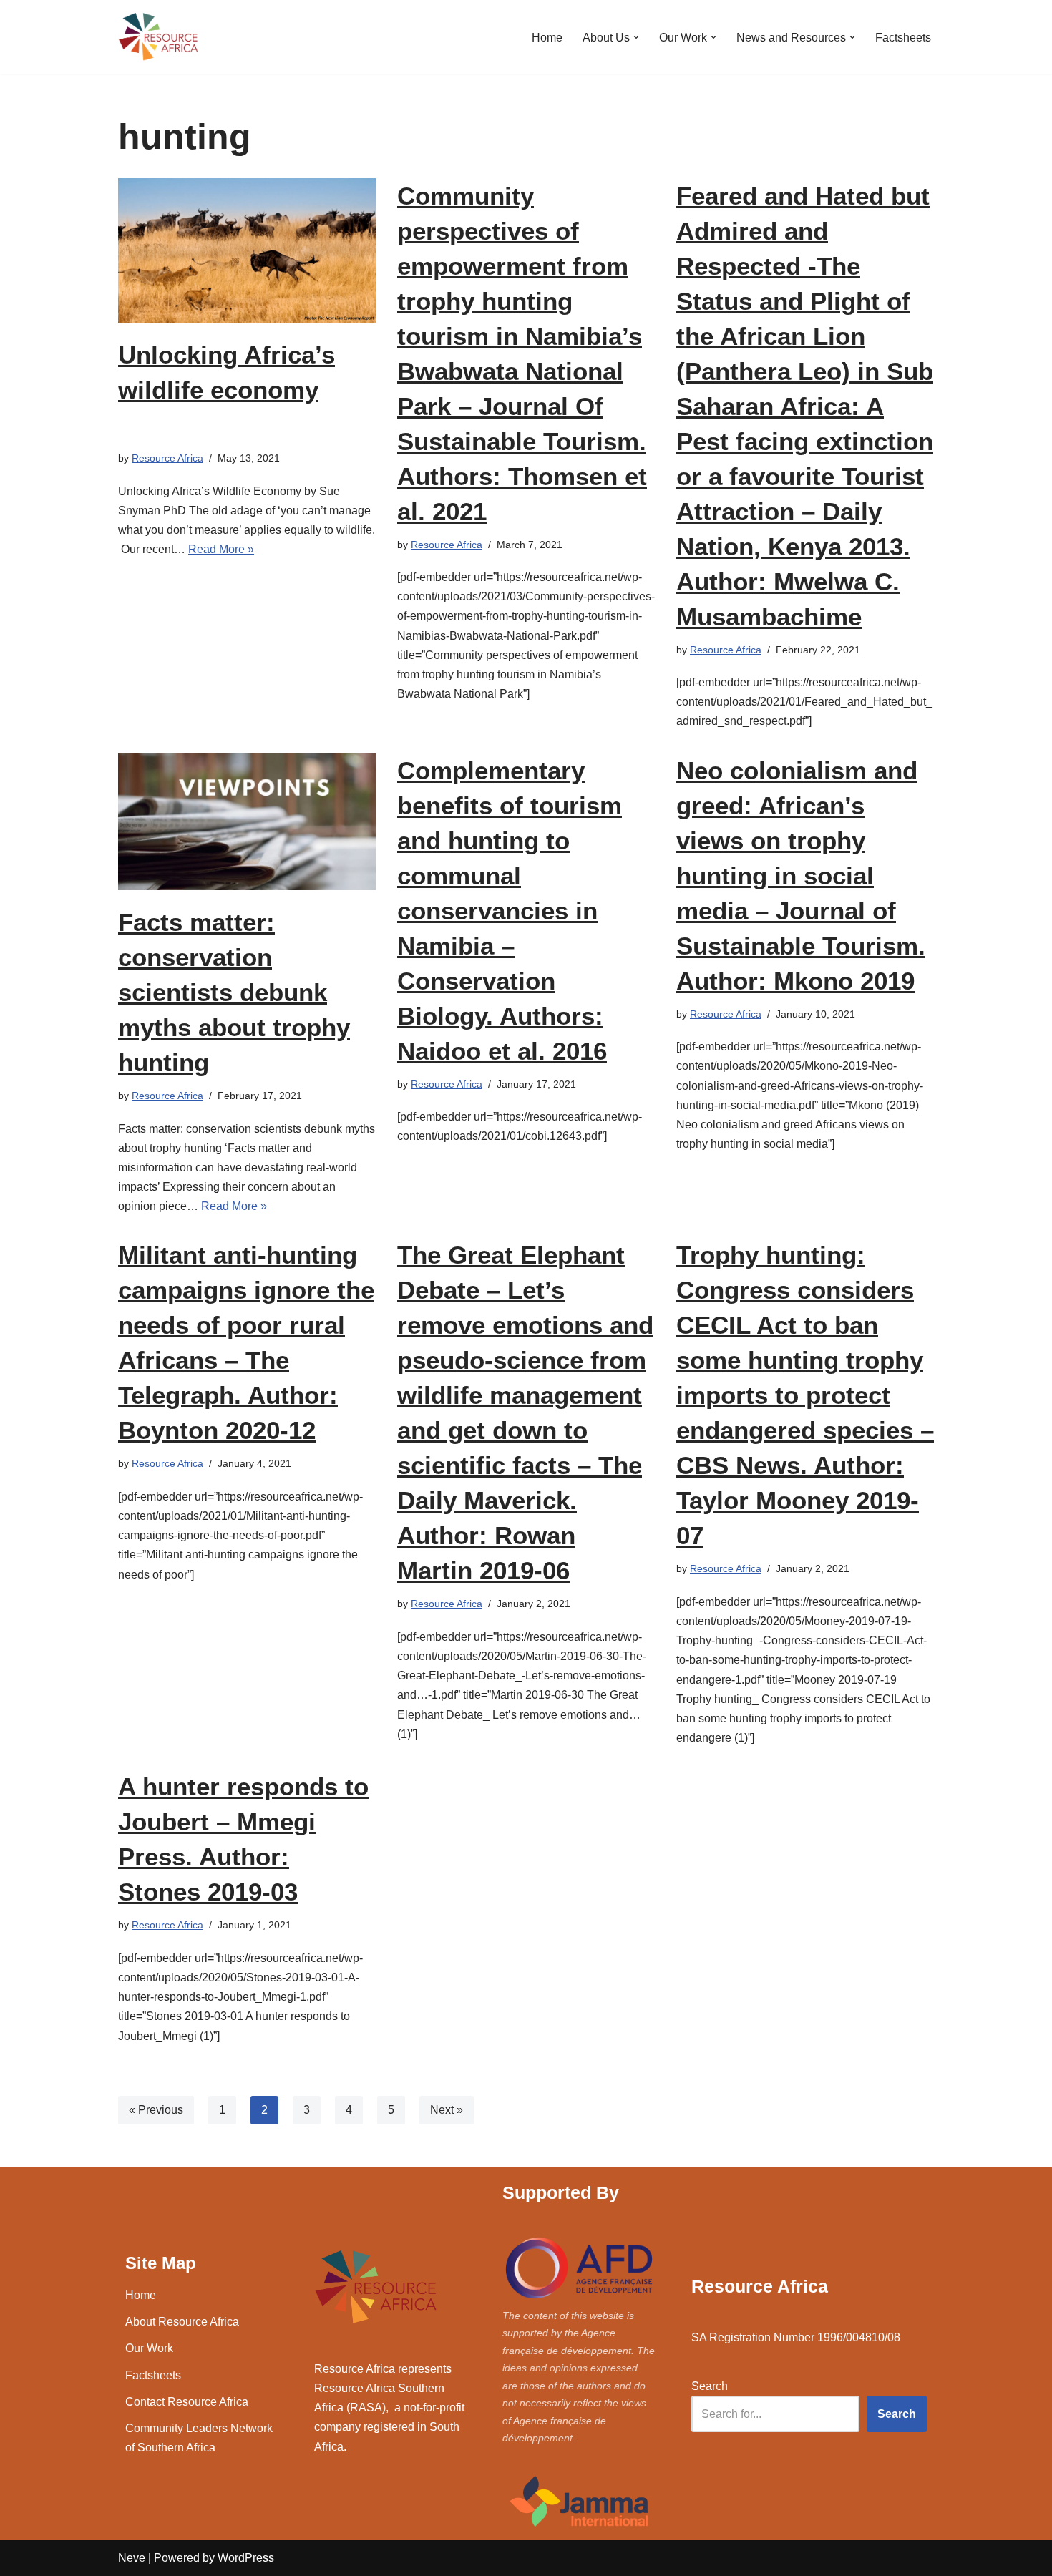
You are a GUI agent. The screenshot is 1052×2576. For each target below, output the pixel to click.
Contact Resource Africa (186, 2402)
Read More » (221, 549)
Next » (446, 2110)
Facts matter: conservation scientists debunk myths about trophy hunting (234, 992)
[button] (636, 37)
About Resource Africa (182, 2322)
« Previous (156, 2110)
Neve (131, 2558)
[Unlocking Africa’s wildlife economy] (247, 250)
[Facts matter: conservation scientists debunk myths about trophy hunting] (247, 821)
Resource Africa (167, 458)
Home (547, 37)
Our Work (149, 2348)
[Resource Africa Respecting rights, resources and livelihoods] (161, 37)
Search (709, 2386)
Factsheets (903, 37)
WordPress (246, 2558)
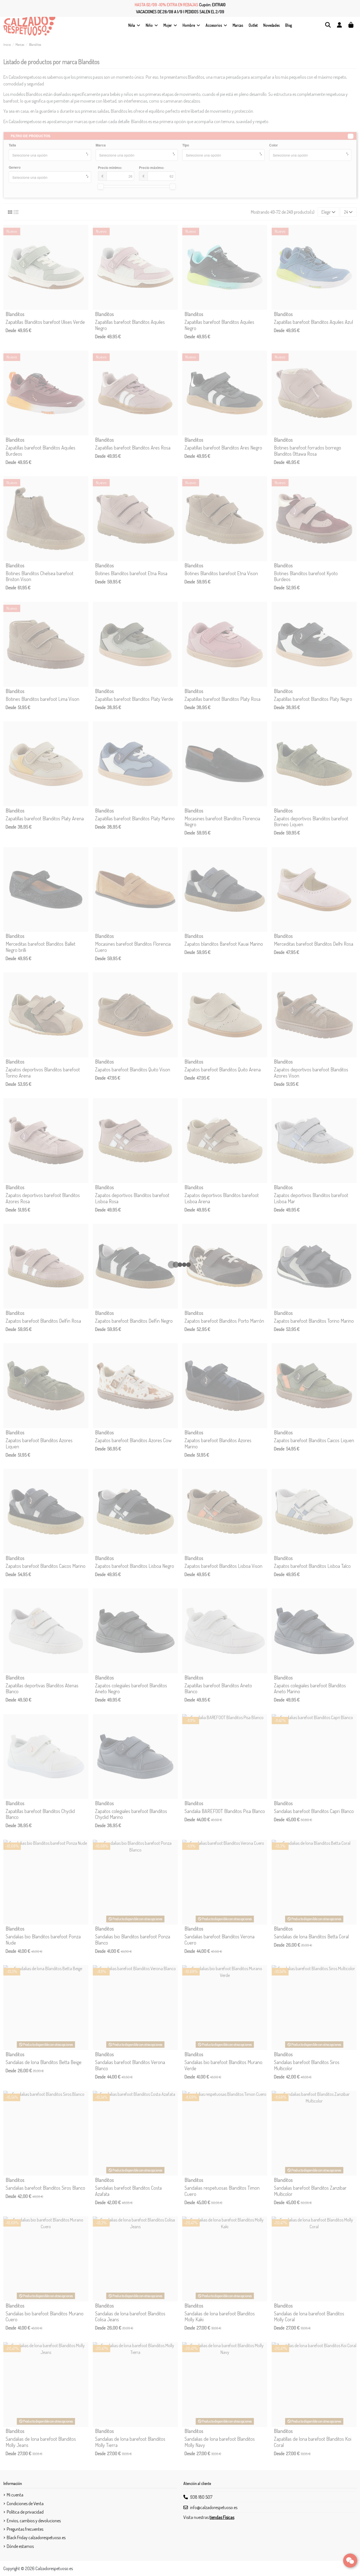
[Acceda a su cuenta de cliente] (339, 25)
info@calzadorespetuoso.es (213, 2507)
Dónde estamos (20, 2546)
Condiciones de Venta (25, 2503)
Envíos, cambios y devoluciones (34, 2520)
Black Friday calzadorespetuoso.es (36, 2537)
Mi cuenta (15, 2495)
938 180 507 (201, 2497)
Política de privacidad (25, 2512)
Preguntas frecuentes (25, 2529)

= What this task involves =
Determine the count of lines in the data that contain the string "trophy", and reply with that count alone.

= Task output =
2